### Your assignment
Quote the lines below from the one containing "This screenshot has" to the final line, both ends included; exclude the pictures.

### Input material
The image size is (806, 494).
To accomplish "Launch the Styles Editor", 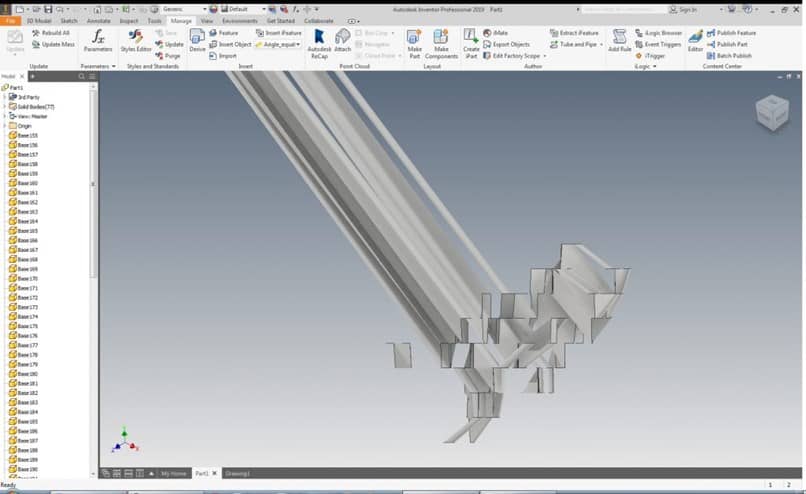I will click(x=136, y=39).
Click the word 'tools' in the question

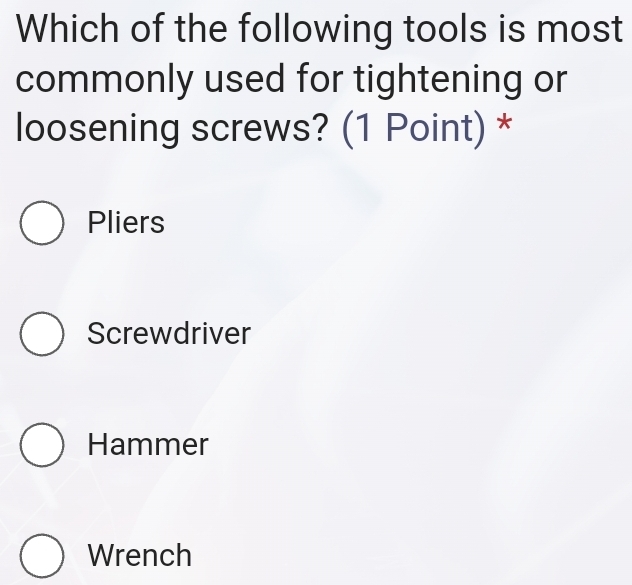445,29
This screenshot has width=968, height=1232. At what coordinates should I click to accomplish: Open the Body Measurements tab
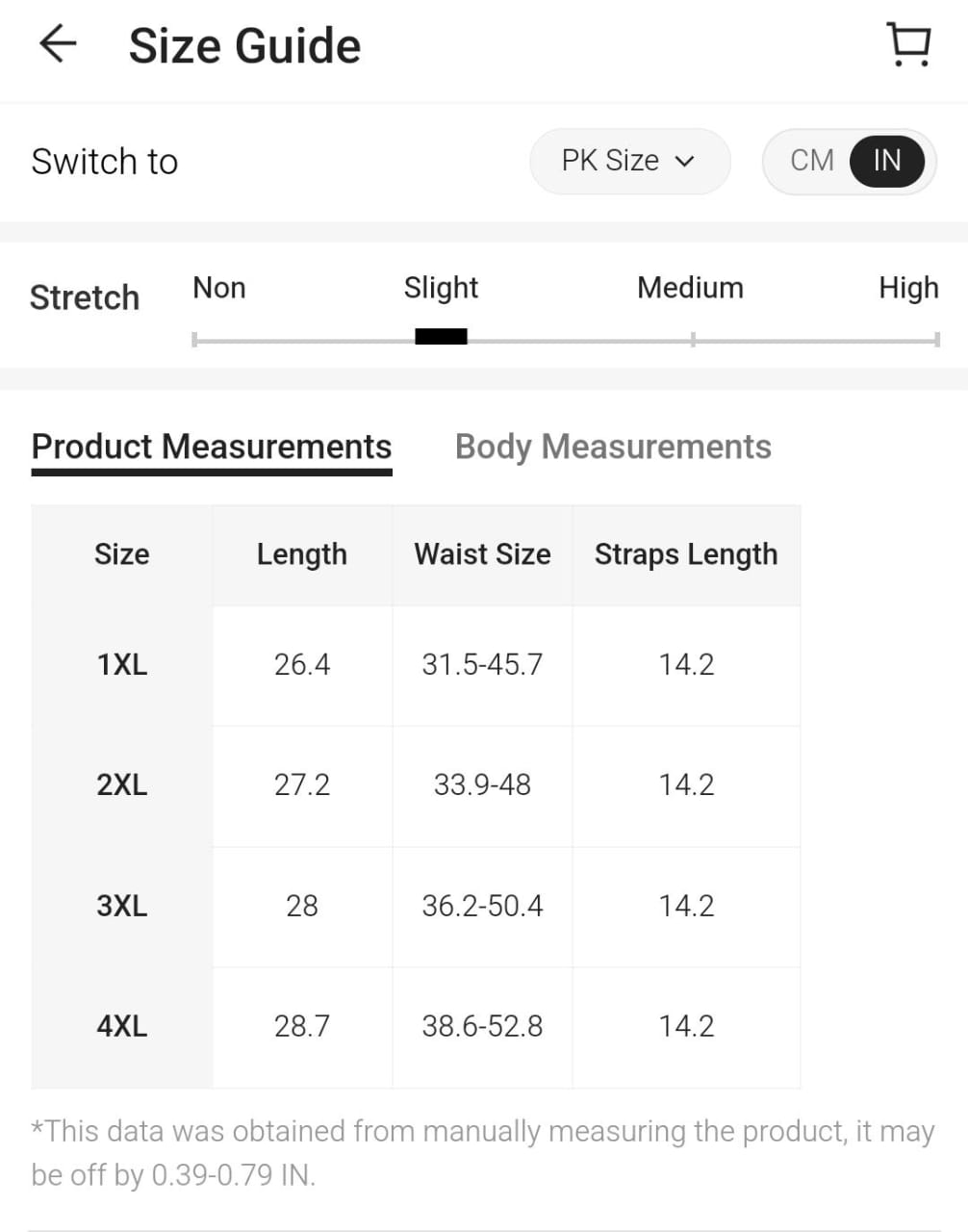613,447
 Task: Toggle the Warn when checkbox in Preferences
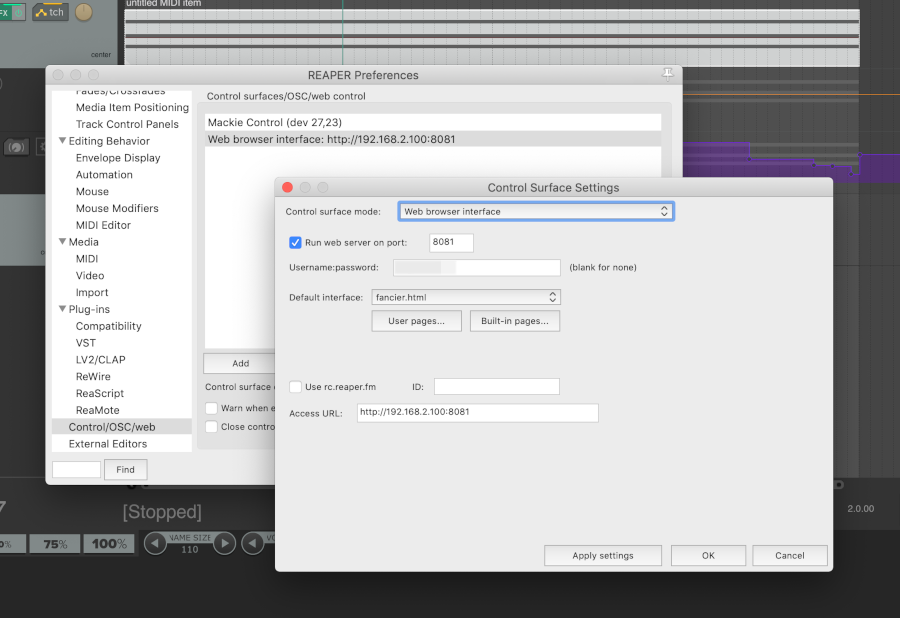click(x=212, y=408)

### Result below
This screenshot has width=968, height=1232. At what coordinates should I click to accomplish: Open the Body Measurements tab
613,447
 Task: Toggle the Warn when checkbox in Preferences
click(x=212, y=408)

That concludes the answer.